» **Text passage**
+++
Single by Big Audio Dynamite II

from the album The Globe
- B-side: "City Lights"
- Released: June 1991
- Length: 4:17 (album version); 3:11 (7-inch version);
- Label: Columbia
- Songwriter: Mick Jones
- Producers: Mick Jones; Andre Shapps;

Big Audio Dynamite II singles chronology
| "Free" (1990) | "Rush" (1991) | "The Globe" (1991) |

Music video
- "Rush" on YouTube

= Rush (Big Audio Dynamite II song) =

1991 single by Big Audio Dynamite II

"Rush" is a song by the English band Big Audio Dynamite II from their fifth studio album, The Globe (1991). A longer version of "Rush", entitled "Change of Atmosphere", had previously appeared on the group's 1990 album Kool-Aid.
+++
» **Material**

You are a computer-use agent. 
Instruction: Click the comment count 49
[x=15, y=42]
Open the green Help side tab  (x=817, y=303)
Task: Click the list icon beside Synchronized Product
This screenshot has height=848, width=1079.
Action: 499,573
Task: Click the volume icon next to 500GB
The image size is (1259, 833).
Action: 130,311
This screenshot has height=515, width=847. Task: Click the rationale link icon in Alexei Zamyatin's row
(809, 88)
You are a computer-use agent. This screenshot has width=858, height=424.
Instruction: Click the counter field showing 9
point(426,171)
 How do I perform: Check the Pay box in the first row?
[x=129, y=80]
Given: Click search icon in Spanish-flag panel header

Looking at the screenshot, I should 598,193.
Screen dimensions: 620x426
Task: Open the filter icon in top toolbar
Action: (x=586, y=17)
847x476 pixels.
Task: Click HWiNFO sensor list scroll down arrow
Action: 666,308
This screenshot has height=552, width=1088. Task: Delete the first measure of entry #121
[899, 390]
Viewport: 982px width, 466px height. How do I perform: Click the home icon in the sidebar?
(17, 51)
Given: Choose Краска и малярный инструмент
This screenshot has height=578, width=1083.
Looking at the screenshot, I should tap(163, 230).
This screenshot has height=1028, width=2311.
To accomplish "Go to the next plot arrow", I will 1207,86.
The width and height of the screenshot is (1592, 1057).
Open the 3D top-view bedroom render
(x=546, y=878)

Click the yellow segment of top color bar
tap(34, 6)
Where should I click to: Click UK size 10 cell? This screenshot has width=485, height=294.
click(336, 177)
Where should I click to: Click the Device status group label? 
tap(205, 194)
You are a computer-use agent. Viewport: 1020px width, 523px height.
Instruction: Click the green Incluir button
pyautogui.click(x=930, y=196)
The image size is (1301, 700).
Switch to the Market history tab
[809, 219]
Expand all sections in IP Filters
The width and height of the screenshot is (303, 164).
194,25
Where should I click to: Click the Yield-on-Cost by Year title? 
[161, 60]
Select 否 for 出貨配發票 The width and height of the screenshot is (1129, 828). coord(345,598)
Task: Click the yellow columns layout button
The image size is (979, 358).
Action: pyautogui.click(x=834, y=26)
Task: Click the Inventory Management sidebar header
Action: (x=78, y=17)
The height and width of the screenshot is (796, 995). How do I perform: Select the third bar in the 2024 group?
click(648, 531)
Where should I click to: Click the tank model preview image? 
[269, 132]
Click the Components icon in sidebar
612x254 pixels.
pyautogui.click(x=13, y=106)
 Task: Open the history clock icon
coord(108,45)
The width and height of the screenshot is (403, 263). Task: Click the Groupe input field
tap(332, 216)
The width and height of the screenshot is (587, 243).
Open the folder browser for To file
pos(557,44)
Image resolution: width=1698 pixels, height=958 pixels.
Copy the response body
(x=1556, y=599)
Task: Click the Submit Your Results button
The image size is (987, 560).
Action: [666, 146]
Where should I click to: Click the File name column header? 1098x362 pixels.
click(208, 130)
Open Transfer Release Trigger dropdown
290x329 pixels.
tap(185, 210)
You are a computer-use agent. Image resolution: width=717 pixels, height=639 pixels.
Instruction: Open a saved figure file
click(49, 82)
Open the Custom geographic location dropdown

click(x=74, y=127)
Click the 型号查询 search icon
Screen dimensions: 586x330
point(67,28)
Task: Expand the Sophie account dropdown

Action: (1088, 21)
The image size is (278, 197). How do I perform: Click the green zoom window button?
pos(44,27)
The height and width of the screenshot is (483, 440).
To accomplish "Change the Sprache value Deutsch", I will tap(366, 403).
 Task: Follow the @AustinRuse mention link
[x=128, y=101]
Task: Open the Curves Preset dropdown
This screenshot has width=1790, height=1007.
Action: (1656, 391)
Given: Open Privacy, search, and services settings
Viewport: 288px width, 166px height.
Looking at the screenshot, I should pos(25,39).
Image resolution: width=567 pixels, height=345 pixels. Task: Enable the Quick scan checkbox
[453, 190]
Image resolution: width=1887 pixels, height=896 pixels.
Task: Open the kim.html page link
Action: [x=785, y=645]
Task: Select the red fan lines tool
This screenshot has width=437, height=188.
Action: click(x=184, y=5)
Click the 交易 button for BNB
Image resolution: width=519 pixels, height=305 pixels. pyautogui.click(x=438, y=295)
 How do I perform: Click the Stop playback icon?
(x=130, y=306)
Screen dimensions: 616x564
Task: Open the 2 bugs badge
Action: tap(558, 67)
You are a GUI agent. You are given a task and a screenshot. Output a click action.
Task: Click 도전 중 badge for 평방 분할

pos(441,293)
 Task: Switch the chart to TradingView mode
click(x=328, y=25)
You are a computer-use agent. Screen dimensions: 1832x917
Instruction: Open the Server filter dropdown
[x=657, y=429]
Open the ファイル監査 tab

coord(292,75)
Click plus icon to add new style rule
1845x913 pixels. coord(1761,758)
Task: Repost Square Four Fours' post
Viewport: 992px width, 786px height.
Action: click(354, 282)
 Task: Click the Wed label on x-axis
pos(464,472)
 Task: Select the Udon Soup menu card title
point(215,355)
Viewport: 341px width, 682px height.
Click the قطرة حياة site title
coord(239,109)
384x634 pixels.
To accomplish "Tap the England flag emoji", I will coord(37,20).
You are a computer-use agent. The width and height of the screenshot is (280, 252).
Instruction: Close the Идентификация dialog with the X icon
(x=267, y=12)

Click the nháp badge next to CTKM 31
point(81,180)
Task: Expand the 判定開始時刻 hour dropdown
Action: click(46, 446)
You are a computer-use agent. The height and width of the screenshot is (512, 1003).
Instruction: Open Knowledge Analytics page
+++
» **Required actions**
a) Pull out every line of the records that contains the word "Switch".
b) Carry on the article about the song "Rush" from where it stops.

» **Answers in order**
a)
Switch to the Market history tab
 Task: Switch the chart to TradingView mode

b)
The song samples several musical recordings, including the keyboard component of the Who's song "Baba O'Riley", the organ from the introduction to the Deep Purple song "Child in Time", a drum break from Tommy Roe's "Sweet Pea", drums and guitars from a break in Pigmeat Markham's "Here Comes the Judge", a line from the Sugarhill Gang's song "Rapper's Delight" where Big Bank Hank raps "a time to cry, a time to laugh", and a vocal sample from "You Keep Me Swingin'", from Peter Sellers' Songs for Swingin' Sellers. The shorter 7-inch version omits all the samples except for the "Baba O'Riley" keyboard and the "Sweet Pea" drums.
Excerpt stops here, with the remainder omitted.